- Document section -
========
Yahweh delivered his people despite their sins as a witness to the nations, and the Gentiles are invited to turn to Yahweh as the only true God. Deuteronomy 32 itself is a hymn, and in the poetic structure, verse 39 stands out as the only verse in the hymn with a tricola2, emphasizing its importance:

See now that I, even I, am he,
and there is no god beside me;
I kill and I make alive;
I wound and I heal;
and there is none that can deliver out of my hand.

These words are echoed by Isaiah in the following chapter, 45:5-7:

I am the LORD, and there is no other, besides me there is no God; I equip you, though you do not know me, that people may know, from the rising of the sun and from the west, that there is none besides me; I am the LORD, and there is no other. I form light and create darkness; I make well-being and create calamity; I am the LORD, who does all these things.

It seems clear Isaiah is based on Deuteronomy 32, and Paul understood these passages as they related to his ministry to the Gentiles. Deuteronomy 32, in particular, forms the basis of the theological significance of demons and aids us in our search for a Biblical demonology.

As Acts 17:15 infers, Paul went ahead of his companions to Athens, and he had time to do a bit of sightseeing. Immediately Paul was struck with something that dominated that famous city, “Now while Paul was waiting for them at Athens, his spirit was provoked within him as he saw that the city was full of idols.” (v. 16).

The phrase “his spirit was provoked” echoes with Deuteronomy 32. That chapter warns Israel against embracing the gods of the nations. Verse 16 says, “They stirred him to jealousy with strange gods,” and in verse 21, “they have provoked me to anger with their idols.” Paul, then, has the same emotion as God when seeing a people steeped in idolatry.

Greek culture was steeped in polytheism as a part of their daily lives

Wherever you went in Athens, you would see idols. They were in famous public places, like the Acropolis and Agora. Statues of gods and heroes of Greek mythology lined the streets. Athens was also famous for the Hermae, which were pillars mounted with the head of Hermes. Athens was a truly polytheistic place, and the Greeks had gods for everything. Apart from the famous Olympian gods like Apollo and Zeus, there were many small gods, as they were termed, like Nyx, goddess of the night, Glaucus, god of the fisherman, and Comus, god of revelry, merrymaking, and festivity. Whatever happened in life, there was a god for it.

Greek culture was steeped in polytheism as a part of their daily lives. “These gods and heroes were not simply up in heaven, enjoying the Muses’ gloating over human suffering. Greek life was lived with a sense of their potential presence, in the clamor of storms, or the stresses of sickness, in the dust clouds of battle, or on distant hillsides, especially in the midday sun.”3 For the Greeks, as with the ancient world in general, the gods existed in everything. Paul’s theology, however, as we will come to see, was fundamentally different.

As was Paul’s custom, he first found the synagogue and reasoned with the Jews there (v. 17), but his main preaching experience was to be at the Agora, speaking to “those who happened to be there.” The marketplace (Greek: agora) was a famous place in Athens. Apart from being somewhere to buy and sell products, it was a place where Athenians gathered to discuss all kinds of topics like politics and current events.
========
- What this task involves -
Continue the passage above about Paul in Athens, starting after its last sentence about Athenians gathering in the Agora.

- Supplied data -
========
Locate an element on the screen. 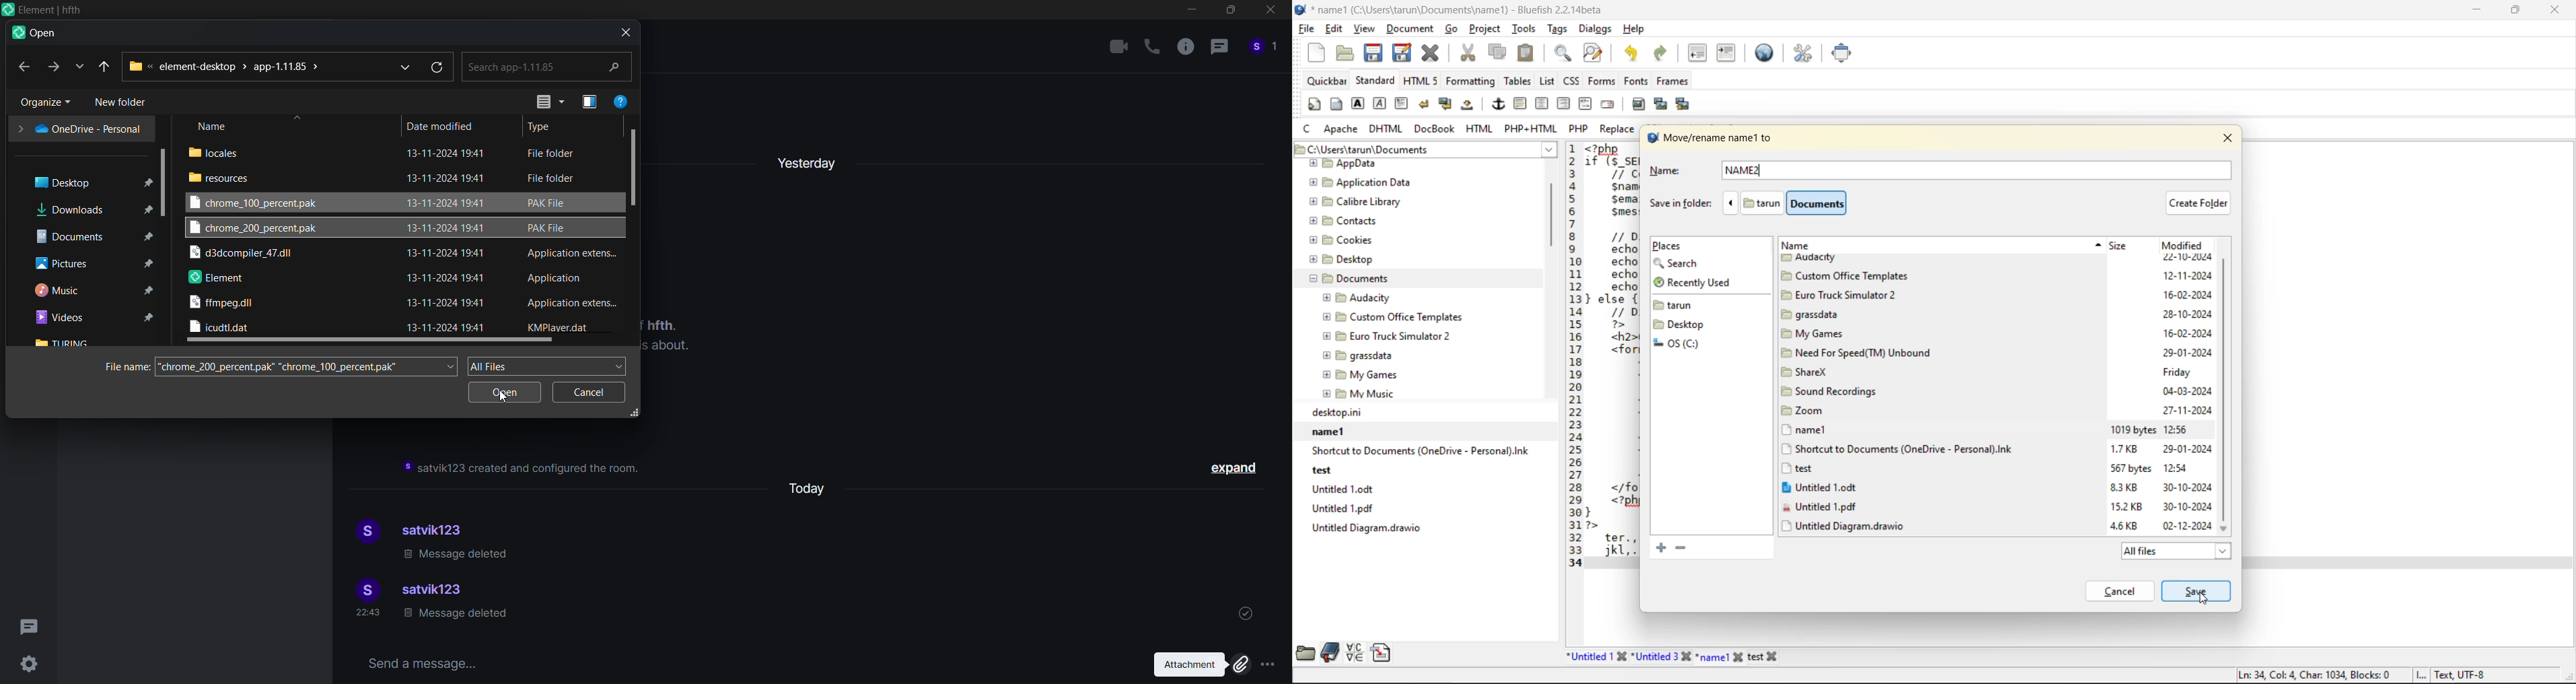 Image resolution: width=2576 pixels, height=700 pixels. paragraph is located at coordinates (1403, 103).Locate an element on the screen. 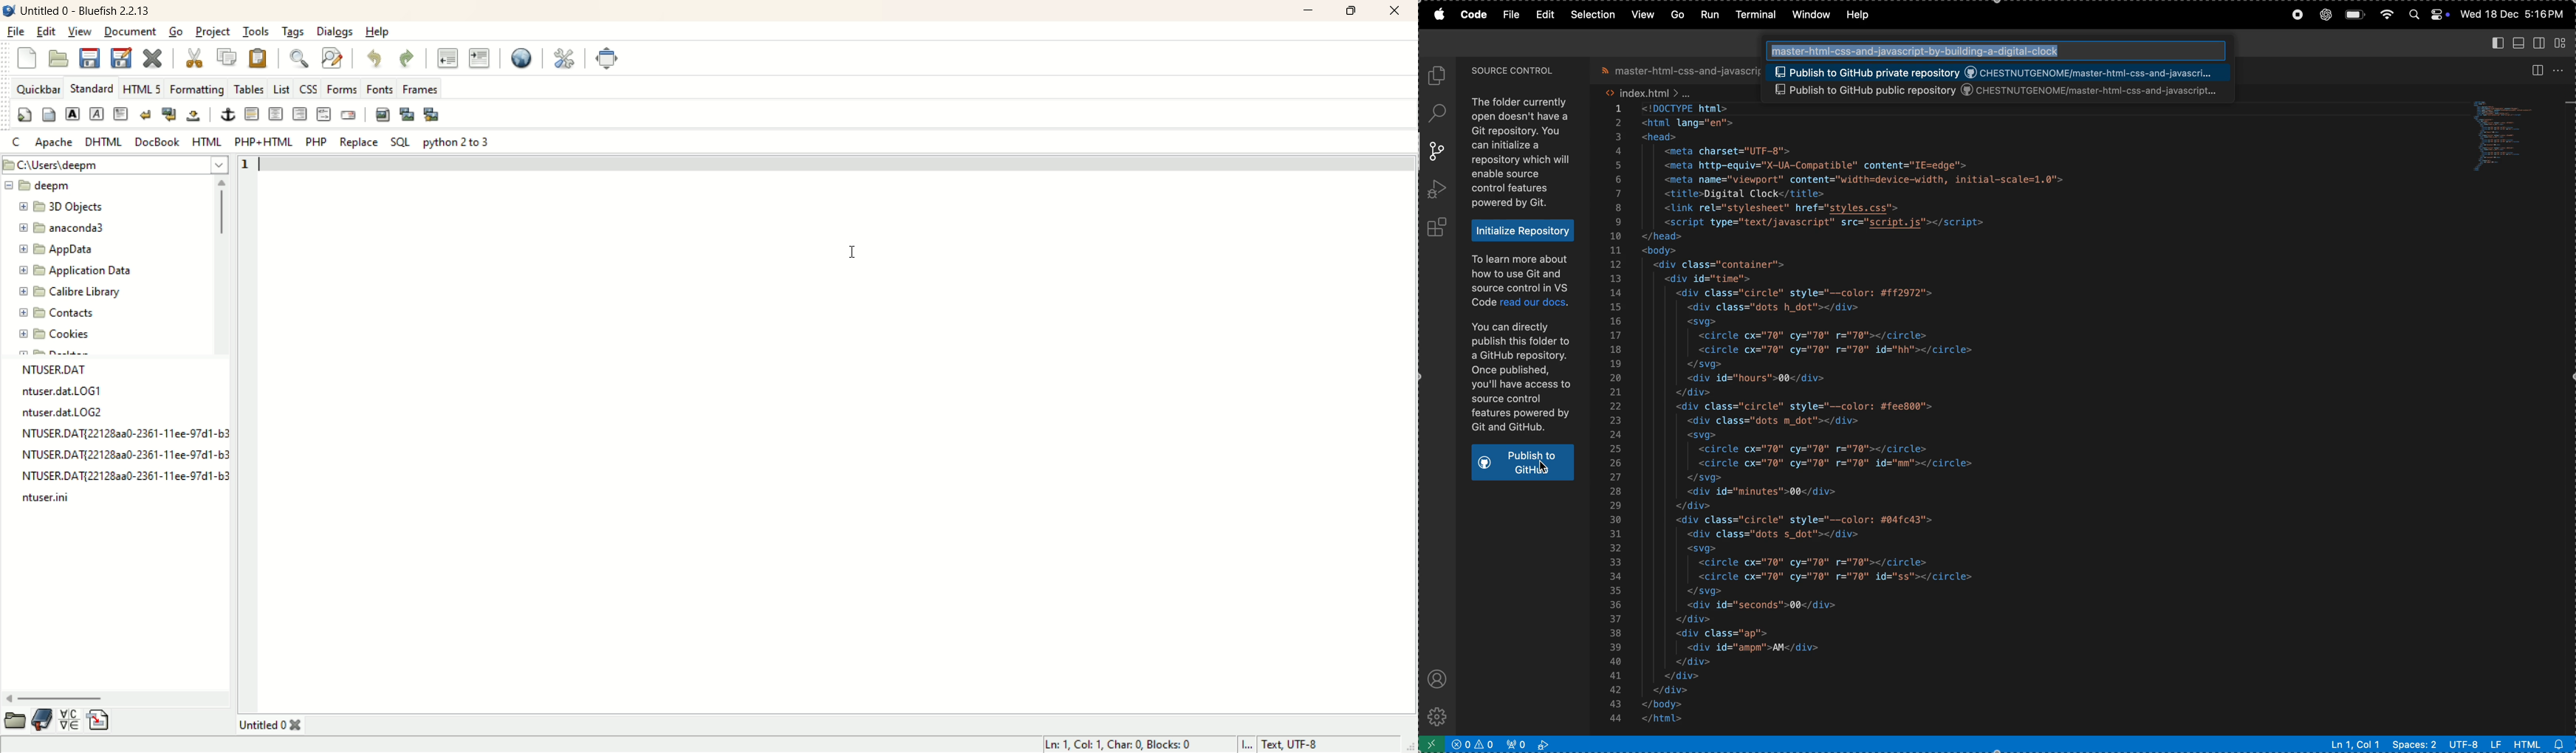  3D onjects is located at coordinates (66, 207).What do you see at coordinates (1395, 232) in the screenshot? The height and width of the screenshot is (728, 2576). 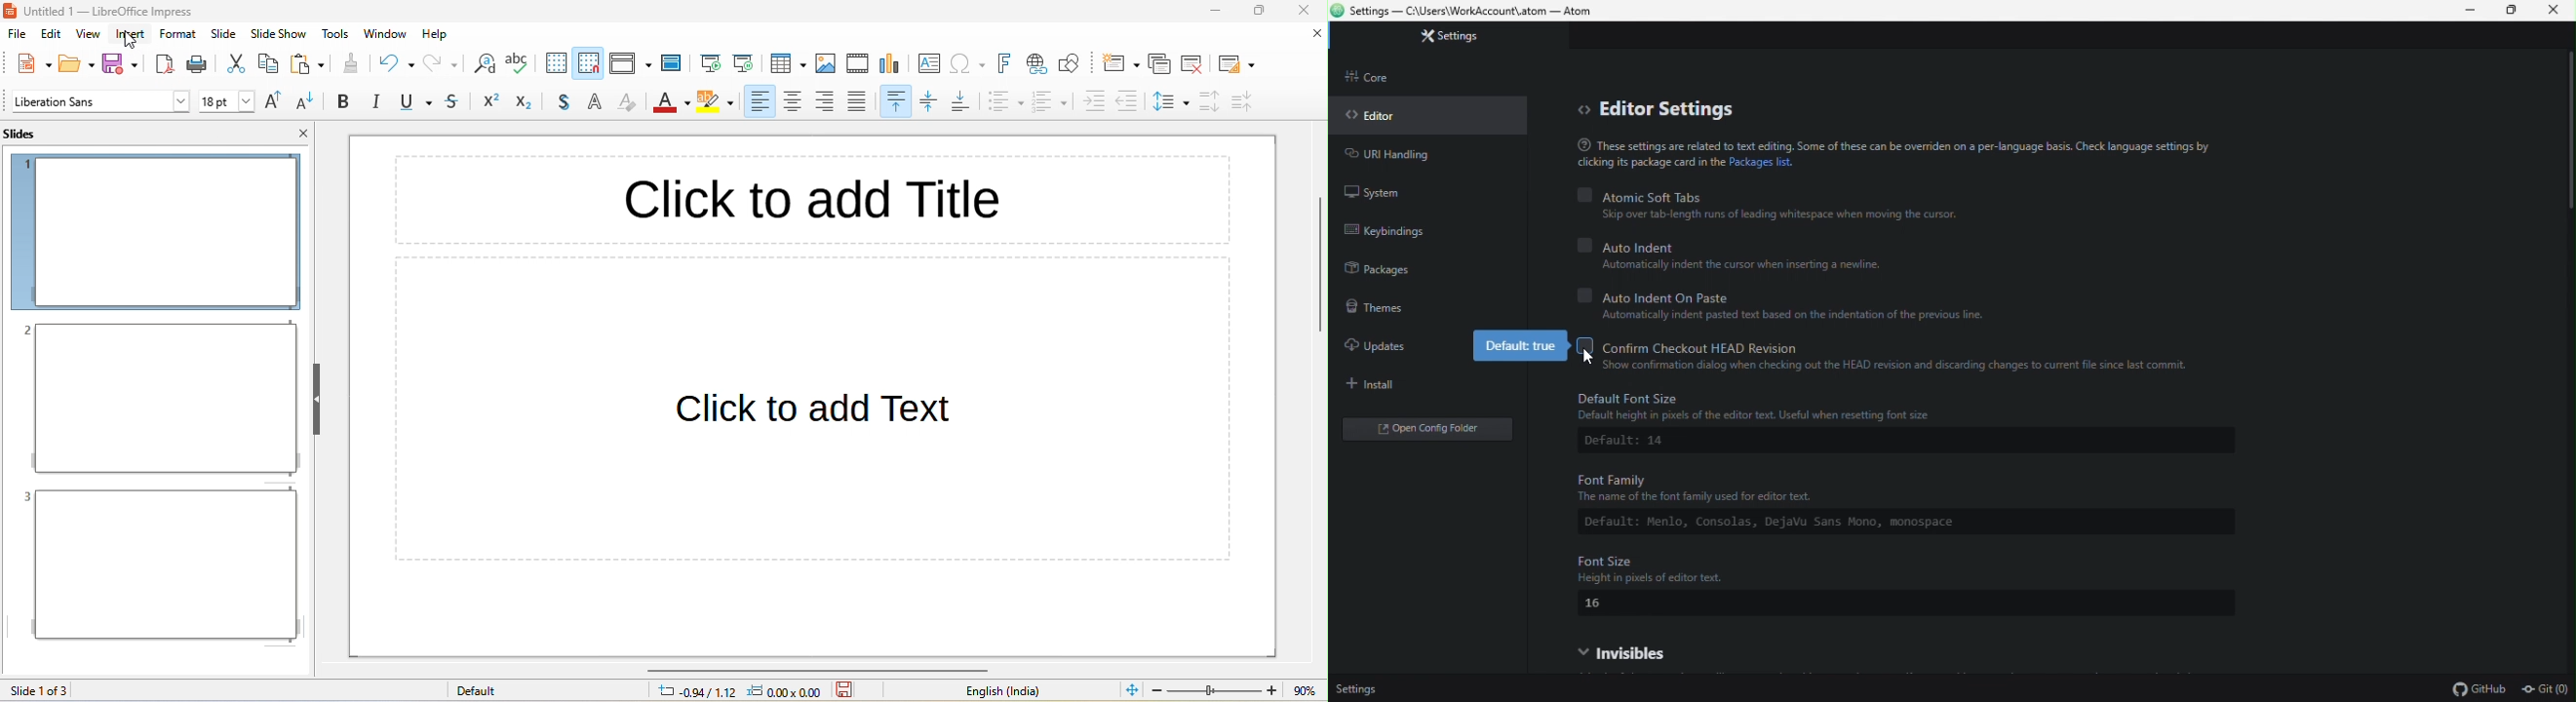 I see `Key binding` at bounding box center [1395, 232]. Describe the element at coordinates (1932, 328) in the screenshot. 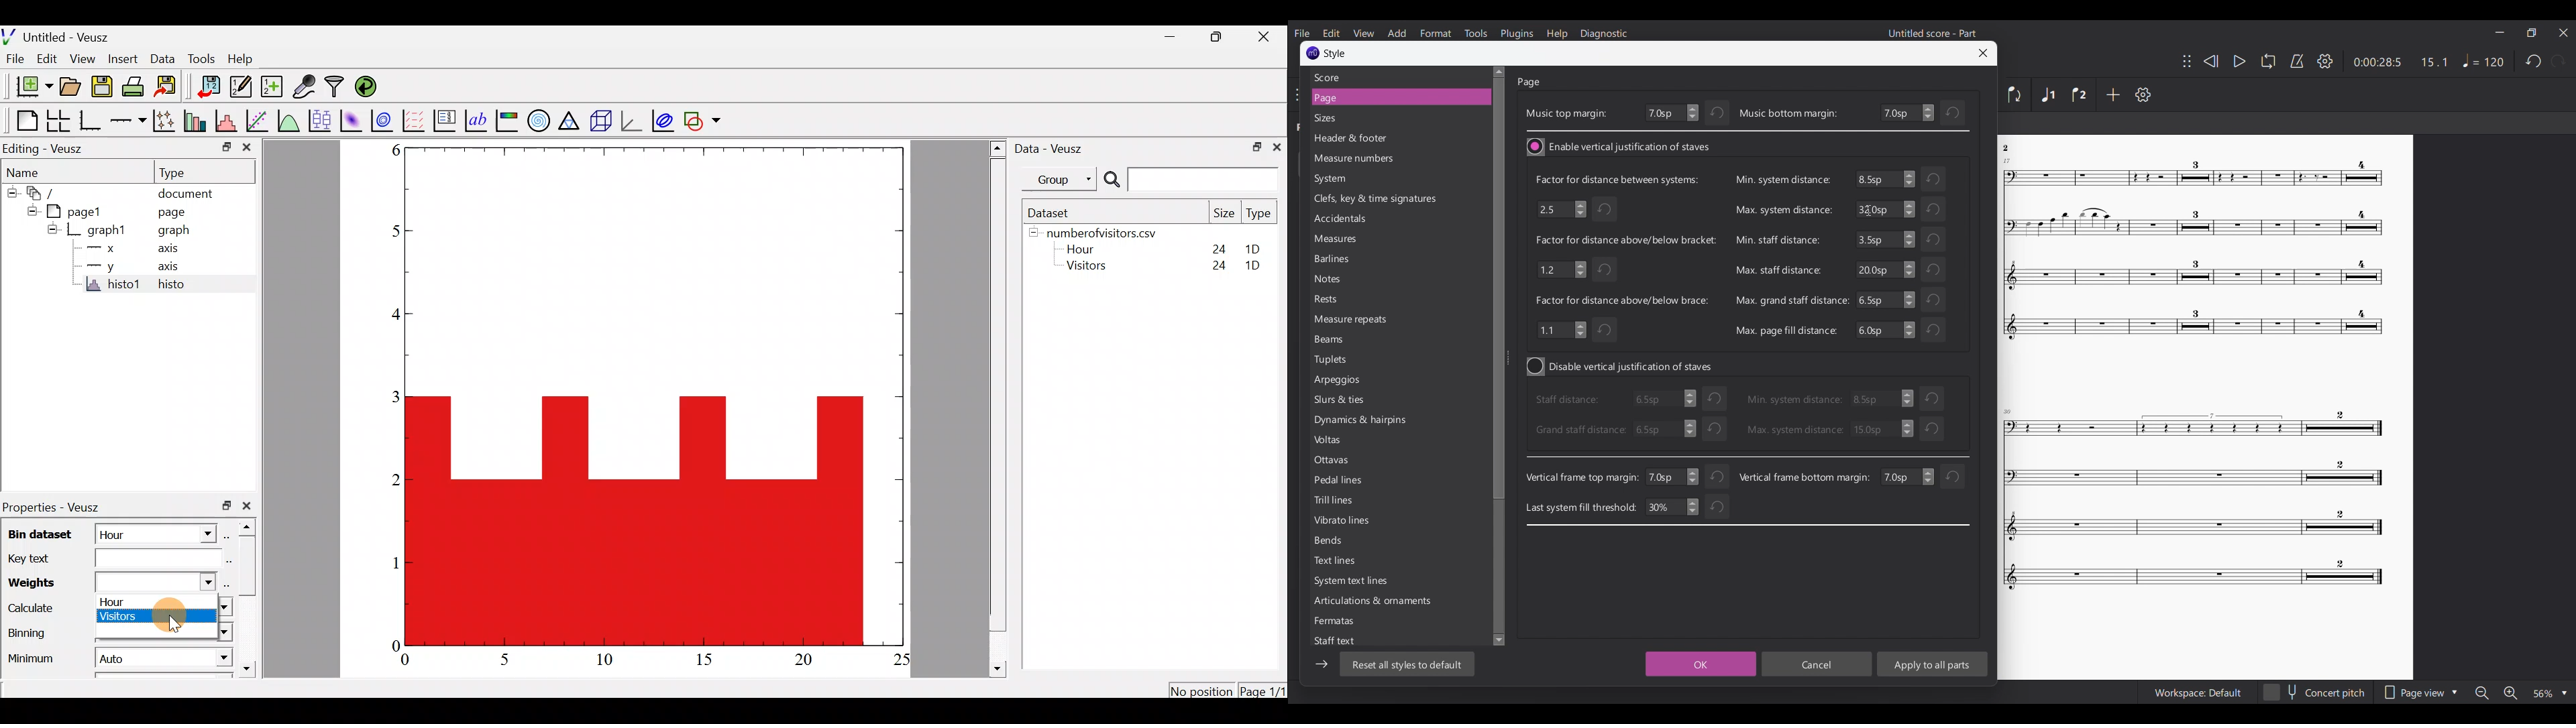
========
- Result for this exercise -
Luke singles out two groups of Greek philosophers who became Paul’s audience, the Epicureans and Stoics (v. 18). It is worthwhile exploring their philosophies since Paul attempts to address both schools of thought in his speech.

In some ways, the different philosophies of the Epicureans and Stoics mirrored the way the Sadducees differed from the Pharisees. The Epicureans, founded by Epicurus in the fourth-century BC, were deists, almost de facto atheists. While they may have believed in the gods, they regarded them as aloof and uninvolved in human affairs. They emphasized pleasure as the main pursuit of human beings, and so were hedonists as well, although the legend of the pleasure garden of Epicurus is overstated. Epicureanism as a philosophy looked at “questions of perception, ethical aims, and sensations.”4

One of the famous works of Epicureanism was written by the poet Lucretius in the first century BC. Titled De rerum natura (On the Nature of Things), it explored the concept that while the gods may have created the world, that was the limit of their supernatural involvement with mankind.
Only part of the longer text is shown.